Tuesday, 2 December 2014

chemicals on the fields around us..is thisa big contributor to the reason for the rise in cancer



 Beautiful isn't it..but look again.
The whole of this field is subjected to drenching with a herbicide that kills everything in its path at least twice a year...

and this one



and these...as far as the eye can see



The dogs are not allowed onto these fields at all. This is Tata being naughty about a month or more after the spraying... My daughter knows 11 young women with cancer..true they don't live around here but if this is normal practice throughout the country maybe the reason lies in this chemical sodden direction!!

Monday, 11 August 2014

Clearing the Black Thorn

Well after tackling one huge clump of brambles at the end of the winter it's now time to face up to the black thorn..pass the leather gauntlets and armour plating .....

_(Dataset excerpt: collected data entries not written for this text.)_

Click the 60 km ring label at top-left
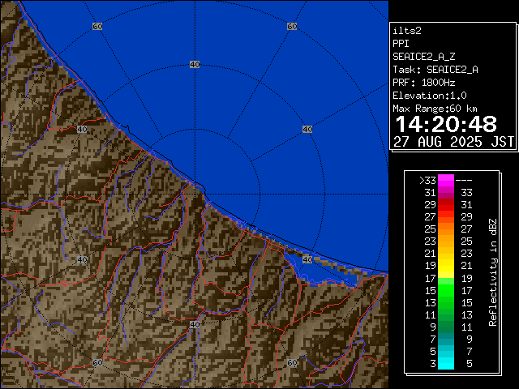This screenshot has height=389, width=519. pyautogui.click(x=97, y=27)

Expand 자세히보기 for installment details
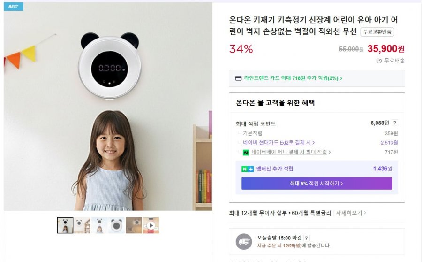coord(351,213)
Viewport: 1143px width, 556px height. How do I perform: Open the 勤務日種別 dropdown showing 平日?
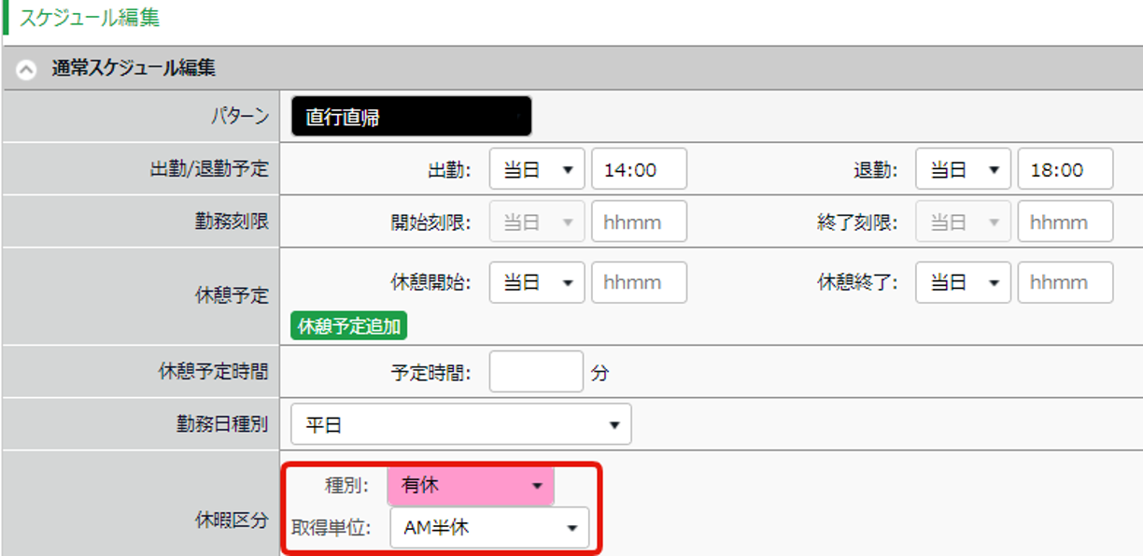click(x=461, y=424)
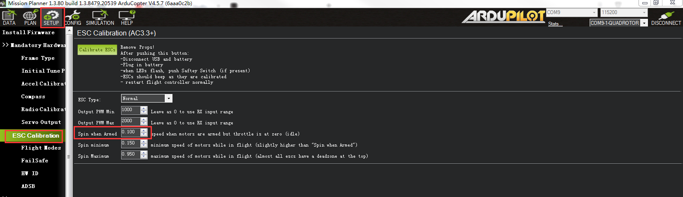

Taken early summer before cutting the grass and weeds 
A long line of black thorn ..very daunting!


Amazing boy, Jack came with his little tractor and topped the field..what a sweetheart! So now I can see how invasive the wretched black thorn actually is.

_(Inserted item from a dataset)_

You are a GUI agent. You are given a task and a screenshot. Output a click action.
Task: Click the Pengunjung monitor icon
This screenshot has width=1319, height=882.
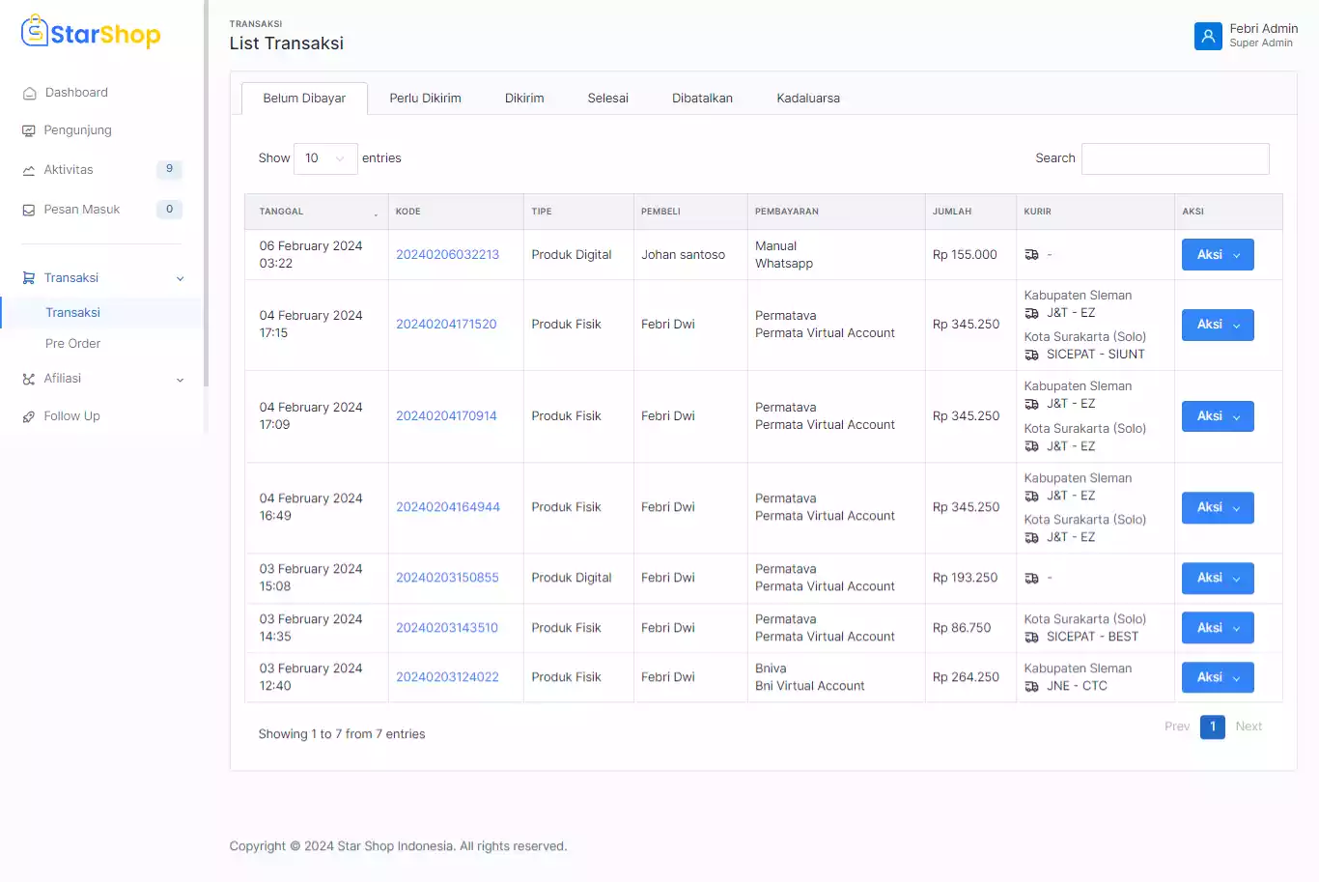coord(29,130)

There used to be a regular post and rail fence along this boundary...!!!

And on the opposite boundary there are now huge encroaching brambles!!! Will leave this to fruit then the loppers will be brought out!





Somewhere inside this mass is a perfectly nice water trough!!

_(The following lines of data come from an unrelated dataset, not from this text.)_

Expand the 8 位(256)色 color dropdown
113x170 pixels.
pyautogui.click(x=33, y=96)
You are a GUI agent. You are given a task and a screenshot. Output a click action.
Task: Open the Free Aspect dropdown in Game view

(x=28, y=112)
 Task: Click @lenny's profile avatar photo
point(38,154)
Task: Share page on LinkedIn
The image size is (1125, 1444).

Looks like the fairies have been here but it's thistle seeds!!

The beautiful field that we back onto

and bunnies are in residence!

The chooks live just the other side of this 'hedge'.and the house is down there too

Monday, 16 June 2014

A celebration of girls

Vics took this group selfie and I think captured us rather well..my gorgeous, gorgeous girls.

Monday, 5 May 2014

A Spring walk along the Downs May 2014

Cowslips just by our gate

Dead Nettle soft and gentle unlike their stinging cousins

Wild Garlic or Ramsons that Ross McNicol makes delicious meals from.and this recipe pinched from River Cottage isn't half bad too;
  • 100g freshly picked wild garlic leaves
  • 50g shallot, spring onions or leeks
  • 50g shelled walnuts
  • 200 ml olive oil, sunflower oil or rapeseed oil
  • 50-60g mature hard cheese (Quick’s goats cheese , Parmesan or similar hard, mature cheese), finely grated
  • ½ - 1 teaspoon sea salt
  • ½ teaspoon sugar

  •  Directions
    Start by picking the leaves over and discarding any coarse stalks, damaged leaves or any stray pieces of grass (you don’t need to wash unless you’ve picked from road side verges). Place in food processor along with walnuts, shallot and 150 ml oil. Blitz for about a minute until the everything is finely chopped up. Fold in the grated cheese, salt and sugar Fill into clean sterilised jars to within 5-7 cm of the top of jar. Make sure you press down firmly with the back of a spoon to remove any pockets of air (trapped air can cause contamination) allowing sufficient room to swirl the remaining oil over the top of the pesto to seal the surface. When you come to use the pesto, stir it well before spooning out. Make sure the surface of any pesto remaining in the jar is completely covered with oil before you return to the fridge. (this is very important if it is to keep well).
The oval shaped and strongly flavoured leaves of wild garlic (Alium ursinum) are one of the first wild foods of the year we can get out there to harvest. Usually found in moist, wooded shaded areas the leaves are easily identified by their typical and overpowering aroma (smells of garlic) and are sometimes referred to as Ramsons. This spring pesto is full of gutsy flavour and can be used with pasta, spread on crostini, served with crudit̩s used in omelettes, swirled into soups and stews. Keep it in the fridge for up to 3 weeks Рthis recipe makes 5 x 200g jars, so any extra can easily be frozen in small containers so you can go wild with garlic throughout the year.

Thanks PamJam

Dandy Lions make tangy salad leaves too..when I was little we'd chase each other squealing.."Wet the bed wet the bed" It was only later I found they are diuretic!
The stinging nettles nestled amongst them also make great veggies and lovely soup.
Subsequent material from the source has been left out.